Womit soll man das spielen?
Es verbleibt die Frage, mit welchen Systemen man diese Idee umsetzen könnte. Der Kern soll ja die Charaktererschaffung während der Spielsetzung sein, so böte sich entweder ein Baukastensystem an oder aussagekräftige Schlagworte; eingefasst durch abstrakte Werte, um die Grenzen aufzuzeigen.

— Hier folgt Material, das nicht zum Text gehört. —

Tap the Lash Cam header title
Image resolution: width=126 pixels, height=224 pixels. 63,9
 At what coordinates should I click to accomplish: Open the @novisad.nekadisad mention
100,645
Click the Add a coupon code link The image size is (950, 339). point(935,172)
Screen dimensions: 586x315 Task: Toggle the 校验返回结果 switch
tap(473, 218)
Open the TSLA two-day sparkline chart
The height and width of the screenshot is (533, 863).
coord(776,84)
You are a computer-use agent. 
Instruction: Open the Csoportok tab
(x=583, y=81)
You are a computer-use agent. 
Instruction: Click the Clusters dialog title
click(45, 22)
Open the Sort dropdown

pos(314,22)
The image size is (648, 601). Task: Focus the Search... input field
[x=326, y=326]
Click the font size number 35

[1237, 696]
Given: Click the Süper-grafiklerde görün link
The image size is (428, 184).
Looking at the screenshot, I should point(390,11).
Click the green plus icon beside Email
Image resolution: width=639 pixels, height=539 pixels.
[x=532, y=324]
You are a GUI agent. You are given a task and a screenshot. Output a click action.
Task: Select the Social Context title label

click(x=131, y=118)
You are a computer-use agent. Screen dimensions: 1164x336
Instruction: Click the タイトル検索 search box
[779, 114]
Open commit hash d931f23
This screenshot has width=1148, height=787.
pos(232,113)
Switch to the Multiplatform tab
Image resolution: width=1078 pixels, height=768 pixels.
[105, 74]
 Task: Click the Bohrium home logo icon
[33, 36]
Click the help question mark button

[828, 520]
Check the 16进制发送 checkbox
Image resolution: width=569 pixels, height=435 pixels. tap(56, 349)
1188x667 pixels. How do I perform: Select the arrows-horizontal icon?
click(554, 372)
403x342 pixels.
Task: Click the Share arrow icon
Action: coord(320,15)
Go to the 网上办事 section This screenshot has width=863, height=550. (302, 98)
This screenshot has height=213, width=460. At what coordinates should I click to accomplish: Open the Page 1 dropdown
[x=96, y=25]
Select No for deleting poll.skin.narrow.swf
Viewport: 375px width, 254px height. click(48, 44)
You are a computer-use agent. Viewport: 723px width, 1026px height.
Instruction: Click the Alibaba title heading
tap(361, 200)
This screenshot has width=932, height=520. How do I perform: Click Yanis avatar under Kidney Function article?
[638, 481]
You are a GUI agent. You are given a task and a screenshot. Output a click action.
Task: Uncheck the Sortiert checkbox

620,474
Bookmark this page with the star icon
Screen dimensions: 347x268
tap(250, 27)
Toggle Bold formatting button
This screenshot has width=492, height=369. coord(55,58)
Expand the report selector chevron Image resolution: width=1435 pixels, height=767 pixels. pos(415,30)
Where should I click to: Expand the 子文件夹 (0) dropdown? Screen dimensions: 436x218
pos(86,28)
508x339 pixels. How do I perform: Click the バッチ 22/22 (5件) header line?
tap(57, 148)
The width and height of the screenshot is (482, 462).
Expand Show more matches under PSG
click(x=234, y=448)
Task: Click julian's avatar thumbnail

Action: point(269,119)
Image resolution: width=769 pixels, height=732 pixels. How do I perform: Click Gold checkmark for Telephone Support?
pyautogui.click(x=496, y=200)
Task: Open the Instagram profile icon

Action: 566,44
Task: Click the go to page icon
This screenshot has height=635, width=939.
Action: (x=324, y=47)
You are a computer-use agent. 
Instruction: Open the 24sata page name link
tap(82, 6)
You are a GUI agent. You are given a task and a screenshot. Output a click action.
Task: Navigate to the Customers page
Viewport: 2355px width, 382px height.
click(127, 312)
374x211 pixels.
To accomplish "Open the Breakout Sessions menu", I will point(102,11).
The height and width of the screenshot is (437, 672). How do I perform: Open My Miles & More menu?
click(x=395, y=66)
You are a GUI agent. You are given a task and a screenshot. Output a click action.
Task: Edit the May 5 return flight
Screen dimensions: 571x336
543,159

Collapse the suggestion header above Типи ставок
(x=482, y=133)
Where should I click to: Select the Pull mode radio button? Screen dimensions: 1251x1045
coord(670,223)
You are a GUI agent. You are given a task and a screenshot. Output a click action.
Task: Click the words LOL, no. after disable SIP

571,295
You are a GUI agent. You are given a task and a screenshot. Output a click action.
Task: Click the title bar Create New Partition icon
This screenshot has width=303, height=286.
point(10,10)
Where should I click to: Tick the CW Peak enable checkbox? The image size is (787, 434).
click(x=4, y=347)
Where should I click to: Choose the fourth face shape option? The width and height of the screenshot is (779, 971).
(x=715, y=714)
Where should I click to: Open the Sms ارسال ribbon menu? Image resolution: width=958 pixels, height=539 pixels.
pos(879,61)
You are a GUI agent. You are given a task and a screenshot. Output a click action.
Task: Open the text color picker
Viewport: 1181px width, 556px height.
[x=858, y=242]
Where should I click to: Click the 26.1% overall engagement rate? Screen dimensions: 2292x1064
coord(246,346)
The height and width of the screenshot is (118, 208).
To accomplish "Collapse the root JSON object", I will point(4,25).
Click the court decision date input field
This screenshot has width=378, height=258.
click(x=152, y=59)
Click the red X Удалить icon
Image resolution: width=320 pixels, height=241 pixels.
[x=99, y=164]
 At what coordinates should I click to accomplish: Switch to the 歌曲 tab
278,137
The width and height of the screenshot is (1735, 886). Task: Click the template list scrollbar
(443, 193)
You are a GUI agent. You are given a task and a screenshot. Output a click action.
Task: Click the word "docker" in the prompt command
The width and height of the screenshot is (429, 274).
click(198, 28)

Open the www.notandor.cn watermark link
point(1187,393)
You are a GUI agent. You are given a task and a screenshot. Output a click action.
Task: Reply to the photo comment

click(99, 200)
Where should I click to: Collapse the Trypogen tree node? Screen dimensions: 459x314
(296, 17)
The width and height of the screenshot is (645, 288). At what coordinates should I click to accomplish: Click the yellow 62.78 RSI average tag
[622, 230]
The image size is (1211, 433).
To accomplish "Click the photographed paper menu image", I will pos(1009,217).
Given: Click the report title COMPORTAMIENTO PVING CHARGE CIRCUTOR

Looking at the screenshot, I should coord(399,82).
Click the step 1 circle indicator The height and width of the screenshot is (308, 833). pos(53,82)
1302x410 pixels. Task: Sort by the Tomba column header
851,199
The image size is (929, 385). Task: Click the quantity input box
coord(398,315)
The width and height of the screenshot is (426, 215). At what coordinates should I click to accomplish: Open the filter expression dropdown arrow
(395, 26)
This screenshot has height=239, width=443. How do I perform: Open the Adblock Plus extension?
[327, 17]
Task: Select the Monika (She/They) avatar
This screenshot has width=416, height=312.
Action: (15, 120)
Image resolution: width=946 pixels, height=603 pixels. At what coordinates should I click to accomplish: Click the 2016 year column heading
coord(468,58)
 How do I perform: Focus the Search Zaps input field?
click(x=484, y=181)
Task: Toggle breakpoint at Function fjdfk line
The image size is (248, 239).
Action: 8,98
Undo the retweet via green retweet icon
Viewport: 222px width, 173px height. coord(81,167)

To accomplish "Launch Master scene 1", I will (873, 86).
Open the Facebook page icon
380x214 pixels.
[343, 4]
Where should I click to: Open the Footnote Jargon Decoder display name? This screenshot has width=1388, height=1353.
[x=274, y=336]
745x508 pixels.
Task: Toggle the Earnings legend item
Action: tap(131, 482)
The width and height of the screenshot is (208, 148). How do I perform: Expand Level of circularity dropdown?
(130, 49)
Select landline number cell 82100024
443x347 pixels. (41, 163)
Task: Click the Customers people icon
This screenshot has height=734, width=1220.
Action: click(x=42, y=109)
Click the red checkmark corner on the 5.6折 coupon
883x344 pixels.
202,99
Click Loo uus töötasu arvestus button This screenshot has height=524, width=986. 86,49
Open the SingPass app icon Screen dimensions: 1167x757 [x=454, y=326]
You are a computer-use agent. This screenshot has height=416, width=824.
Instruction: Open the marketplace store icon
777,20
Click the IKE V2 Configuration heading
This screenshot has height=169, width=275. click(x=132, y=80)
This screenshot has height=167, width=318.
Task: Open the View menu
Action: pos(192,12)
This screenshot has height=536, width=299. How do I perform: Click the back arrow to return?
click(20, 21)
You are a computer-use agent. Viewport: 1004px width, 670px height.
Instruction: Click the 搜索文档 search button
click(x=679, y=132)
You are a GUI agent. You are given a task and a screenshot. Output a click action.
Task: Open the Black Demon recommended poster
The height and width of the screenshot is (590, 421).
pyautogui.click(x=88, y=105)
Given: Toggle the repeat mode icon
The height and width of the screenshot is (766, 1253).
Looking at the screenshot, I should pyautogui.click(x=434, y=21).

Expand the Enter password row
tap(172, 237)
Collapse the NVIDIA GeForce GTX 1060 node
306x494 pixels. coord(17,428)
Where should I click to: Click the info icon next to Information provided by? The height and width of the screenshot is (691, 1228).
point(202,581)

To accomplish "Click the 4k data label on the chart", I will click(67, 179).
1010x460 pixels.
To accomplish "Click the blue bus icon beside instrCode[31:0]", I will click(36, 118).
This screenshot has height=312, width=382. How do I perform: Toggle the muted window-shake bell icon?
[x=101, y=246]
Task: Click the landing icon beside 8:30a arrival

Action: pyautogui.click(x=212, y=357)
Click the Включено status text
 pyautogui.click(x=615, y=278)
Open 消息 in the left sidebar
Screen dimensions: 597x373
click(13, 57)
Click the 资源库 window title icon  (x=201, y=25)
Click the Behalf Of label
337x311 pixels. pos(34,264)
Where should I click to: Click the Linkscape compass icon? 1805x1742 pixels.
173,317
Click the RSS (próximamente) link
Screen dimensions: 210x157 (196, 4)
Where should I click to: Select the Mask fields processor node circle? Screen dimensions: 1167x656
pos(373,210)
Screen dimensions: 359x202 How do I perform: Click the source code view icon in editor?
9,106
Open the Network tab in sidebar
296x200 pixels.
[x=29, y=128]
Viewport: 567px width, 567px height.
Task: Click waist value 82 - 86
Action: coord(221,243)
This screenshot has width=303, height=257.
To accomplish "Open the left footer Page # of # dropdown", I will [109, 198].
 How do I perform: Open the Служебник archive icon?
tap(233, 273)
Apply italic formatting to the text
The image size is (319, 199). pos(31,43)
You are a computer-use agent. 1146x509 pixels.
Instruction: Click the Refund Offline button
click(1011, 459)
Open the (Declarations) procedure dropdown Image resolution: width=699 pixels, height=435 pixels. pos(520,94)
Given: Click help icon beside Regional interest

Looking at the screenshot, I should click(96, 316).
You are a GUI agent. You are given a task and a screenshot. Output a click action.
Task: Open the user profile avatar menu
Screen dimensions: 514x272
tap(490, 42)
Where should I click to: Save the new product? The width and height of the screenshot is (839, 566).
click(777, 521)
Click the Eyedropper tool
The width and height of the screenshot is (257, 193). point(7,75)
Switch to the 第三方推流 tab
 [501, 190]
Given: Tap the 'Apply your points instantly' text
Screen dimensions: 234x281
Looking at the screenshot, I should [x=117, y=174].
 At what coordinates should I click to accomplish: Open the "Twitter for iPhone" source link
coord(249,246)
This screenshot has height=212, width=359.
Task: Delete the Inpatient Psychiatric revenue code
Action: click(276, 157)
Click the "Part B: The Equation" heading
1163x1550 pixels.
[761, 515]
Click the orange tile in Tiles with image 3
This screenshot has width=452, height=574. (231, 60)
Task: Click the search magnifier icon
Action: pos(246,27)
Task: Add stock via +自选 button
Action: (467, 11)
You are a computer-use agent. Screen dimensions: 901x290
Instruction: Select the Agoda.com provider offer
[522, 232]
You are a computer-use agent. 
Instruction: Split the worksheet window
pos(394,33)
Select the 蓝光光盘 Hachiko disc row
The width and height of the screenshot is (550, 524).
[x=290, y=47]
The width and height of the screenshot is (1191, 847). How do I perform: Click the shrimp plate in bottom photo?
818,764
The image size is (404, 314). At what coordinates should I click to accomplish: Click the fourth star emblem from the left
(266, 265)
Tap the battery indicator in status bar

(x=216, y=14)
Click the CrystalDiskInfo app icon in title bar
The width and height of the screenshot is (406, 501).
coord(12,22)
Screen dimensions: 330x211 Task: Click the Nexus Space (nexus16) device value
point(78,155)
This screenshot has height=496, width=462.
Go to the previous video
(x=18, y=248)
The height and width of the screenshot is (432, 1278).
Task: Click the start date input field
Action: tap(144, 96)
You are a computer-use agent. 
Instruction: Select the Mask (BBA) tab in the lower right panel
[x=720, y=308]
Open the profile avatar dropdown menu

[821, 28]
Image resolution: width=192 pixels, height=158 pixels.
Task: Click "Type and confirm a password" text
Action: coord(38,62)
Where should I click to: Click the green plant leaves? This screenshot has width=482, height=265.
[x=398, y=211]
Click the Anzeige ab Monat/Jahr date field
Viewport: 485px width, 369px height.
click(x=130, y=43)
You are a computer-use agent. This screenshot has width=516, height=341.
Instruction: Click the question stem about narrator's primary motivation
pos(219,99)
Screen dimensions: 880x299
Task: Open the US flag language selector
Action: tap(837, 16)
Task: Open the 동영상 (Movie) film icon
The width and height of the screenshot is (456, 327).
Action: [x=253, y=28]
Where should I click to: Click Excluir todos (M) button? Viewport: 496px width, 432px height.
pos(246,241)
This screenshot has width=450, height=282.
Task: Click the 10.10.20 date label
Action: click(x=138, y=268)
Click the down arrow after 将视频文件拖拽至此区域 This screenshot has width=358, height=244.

  • Fate: Aufgrund der umkomplizierten Definierung durch Aspekte können die Kräfte der Charaktere zügig im Spielverlauf definiert werden, gerne auch mit mehr als den standardmässigen 20 Fertigkeitspunkten.
  • Risus: Klischees eignen sich perfekt für die Kreation eines Schöpfungsmythos; und auch hier darf die Gesamtzahl der verfügbaren Würfel gern erhöht werden.
  • In Nomine (Steve Jackson Games): Zugegeben kein schlankes System, aber die thematisch passende Aufteilung der Schöpfung (und Attribute) in Corporeal, Celestial und Ethereal könnte eine gute Grundlage darstellen, wenn auch aufwändige Anpassung nötig wären.
  • Primetime Adventures: Auch die narrativen Traits könnten schöpferische Fähigkeiten und Ideale gut abbilden. Und vielleicht wäre die Erschaffung der Welt auch ein netter Hintergrund für eine ganze Serie.
  • Aria - Canticle of the Monomyth: Zwar dient dieses ungeheuer komplexe System explizit zur Erschaffung von Welten und Kulturen, würde aber den Fokus einer Spielsitzung zu sehr zu kleinteiliger Buchhaltung verzerren.


Und noch viel weiter
Muss das Spiel dann nach einer Schöpfungssitzung enden? Auch das anschließende Potential ist groß: Wie entwickelt sich die Welt weiter? Werden die Ideale und Werte seiner Erschaffer erhalten, oder werden sie durch die kommenden Generationen pervertiert oder schlicht vergessen? Vielleicht greift man auch wie die Götter der griechischen Antike weiter aktiv in die Gestaltung der Welt ein, um den eigenen Willen durchzusetzen.
Oder aber man nimmt die erschaffene Welt als Grundlage für das Bespielen mit Normalsterblichen, die nun ihren Platz in einer Schöpfung finden müssen, so dass die Spieler die Konsequenzen ihrer anfänglichen Entscheidungen erleben.



Dieser Artikel ist Teil des Karnevals der Rollenspielblogs im April 2013 über das ominöse Thema "Im Mutterleib". Die Moderation liegt bei blut_und_glas von d6ideas, alle Beiträge des Monats werden zudem in diesem Thread des Forums der Rollenspielblogs aufgelistet.


Bildnachweis
Anker Eli Petersen/Postverk Føroya: "The First Human Beings", Briefmarke 2003, Public Domain

3 Kommentare:

Roger hat gesagt…

Mein Hirn sprudelt gerade über vor Ideen. Danke für diesen Beitrag!

blut_und_glas hat gesagt…

Bei der Aufzählung der Systeme hast du das gute alte Pantheon unterschlagen! - Das ist immerhin quasi für so etwas gemacht. ;)

Klaus hat gesagt…

Das kenne ich nicht! Erzähl mir bitte mehr!